# Source passage
Was this the winter when austerity reaches the Premier League? Or when reality finally kicked in for clubs who have spent without inhibition for years?

This transfer window has gone against what we have grown to expect from modern January transfer windows. In recent years this has been a time when clubs have spent like they were shopping in the January sales. They have gone for quantity but there has traditionally been quality too.

Virgil van Dijk’s move to Liverpool one year ago could be one of the most important transfers in English football in recent years. Alexis Sanchez was awarded English football’s biggest ever contract. Luis Suarez, Edin Dzeko, Fernando Torres and Juan Mata, some of the best players of the last decade, all moved in January windows.

But the highest profile signing of this January, Christian Pulisic, will not even play in the Premier League until next season. Gonzalo Higuain is famous but his impact on Chelsea is less clear. And beyond that there is almost nothing to get excited about, beyond flurries of activity at Bournemouth and Newcastle United.

There was even an expectation within the game that this January’s activity would be intensified by the change to the transfer window.

This was the first summer, remember, when the Premier League window closed before the start of the new season. Leaving plenty of teams with their business half-finished by the time the summer window shut. Observers thought those teams would come back in January, keen to do all the business they were not able to complete in the summer, but it has not turned out like that.

In fact, this was a window when almost half of the Premier League decided before the start of the month that they would not even be trying to bring any players in, according to senior industry sources.

An optimistic interpretation would say that is because clubs are so happy with their squads that they are literally incapable of improving them during the transfer window. But that would go against everything we see on the pitch every week in the Premier League.

More plausible as an explanation is that Premier League teams now realise that the hassle and expense of trying to deal in this transfer window is now barely worth it.

The transfer market is still continuing to adjust to FIFA’s decision to stop regulating agents back in 2015, a decision that has only made the market murkier than ever before. FIFA are now considering re-instituting regulation to try to put a stop to practices that are regularly described as being like a ‘Wild West’.

Christian Pulisic, the biggest signing of the window, won’t even arrive until the summer (Getty / Independent)

# Requests
• a. Translate this sentence from the article on the January transfer window into Spanish: "This transfer window has gone against what we have grown to expect from modern January transfer windows."
• b. Retype everything in the article on the January transfer window from "More plausible as" down to "a ‘Wild West’.".

# Provided records
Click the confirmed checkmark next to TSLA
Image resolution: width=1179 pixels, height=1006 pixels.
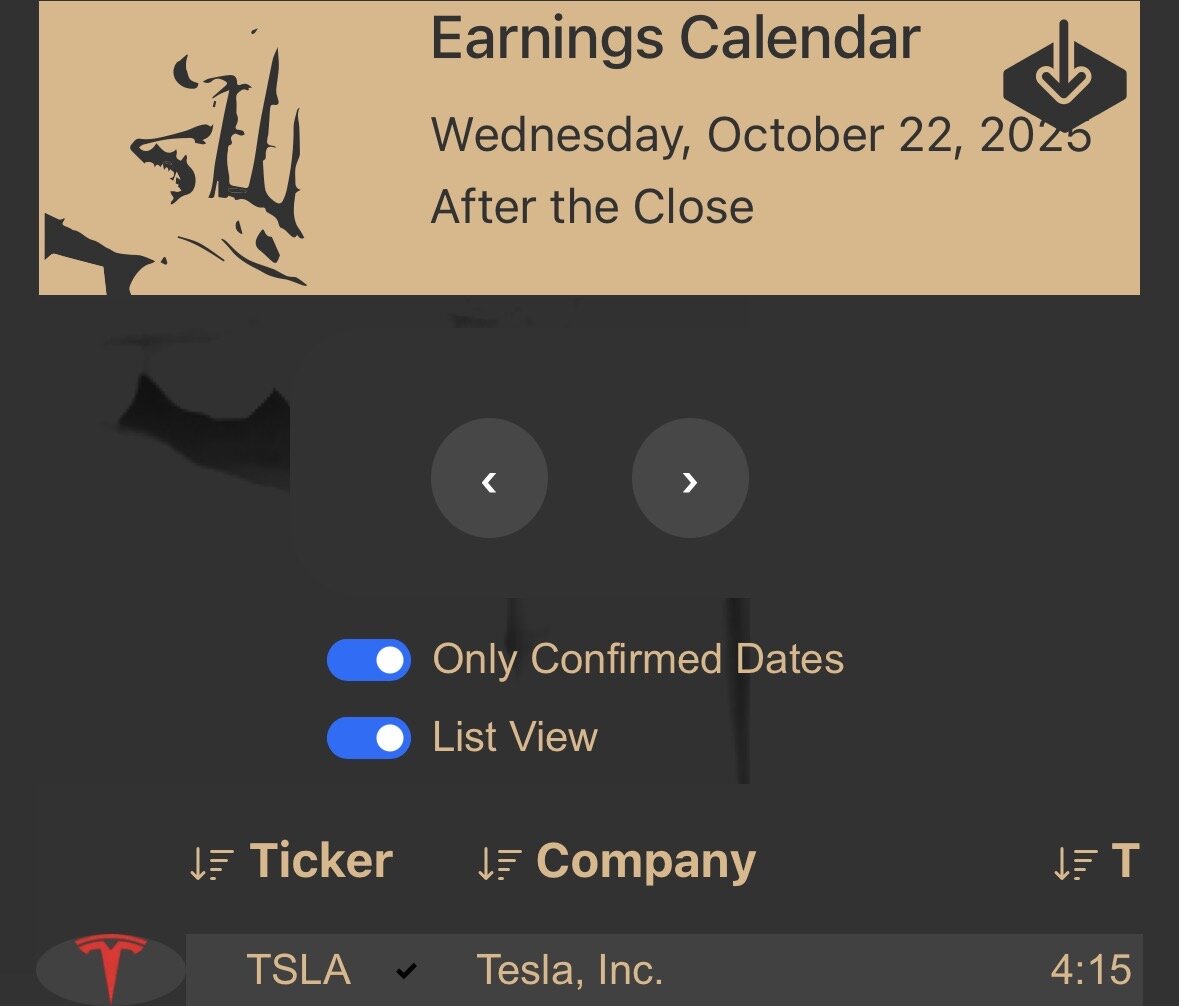pyautogui.click(x=406, y=970)
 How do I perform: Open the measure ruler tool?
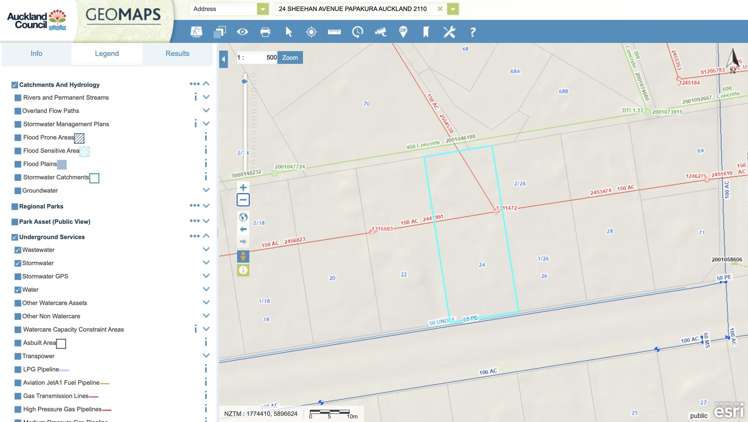point(334,32)
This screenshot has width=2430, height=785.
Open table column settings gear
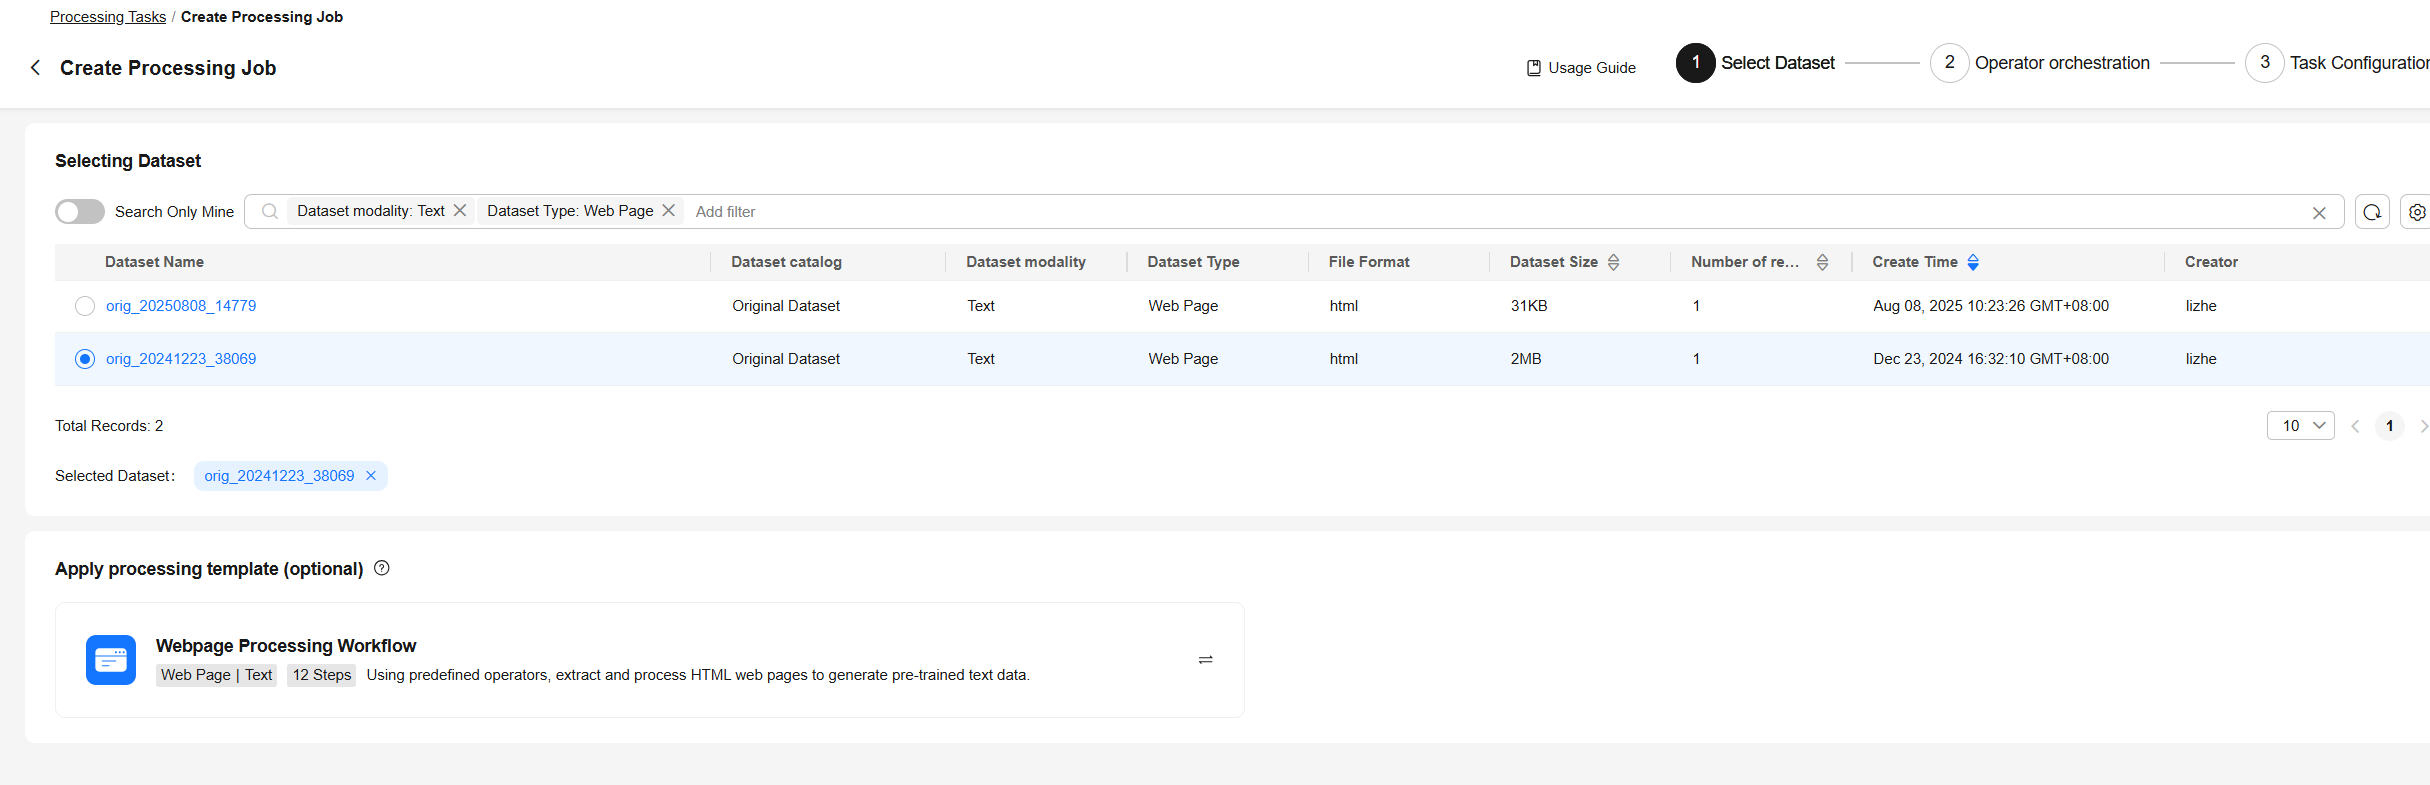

# Solved tasks
• a. Este mercado de fichajes ha ido en contra de lo que nos hemos acostumbrado a esperar de los mercados de fichajes de enero modernos.

• b.
More plausible as an explanation is that Premier League teams now realise that the hassle and expense of trying to deal in this transfer window is now barely worth it.

The transfer market is still continuing to adjust to FIFA’s decision to stop regulating agents back in 2015, a decision that has only made the market murkier than ever before. FIFA are now considering re-instituting regulation to try to put a stop to practices that are regularly described as being like a ‘Wild West’.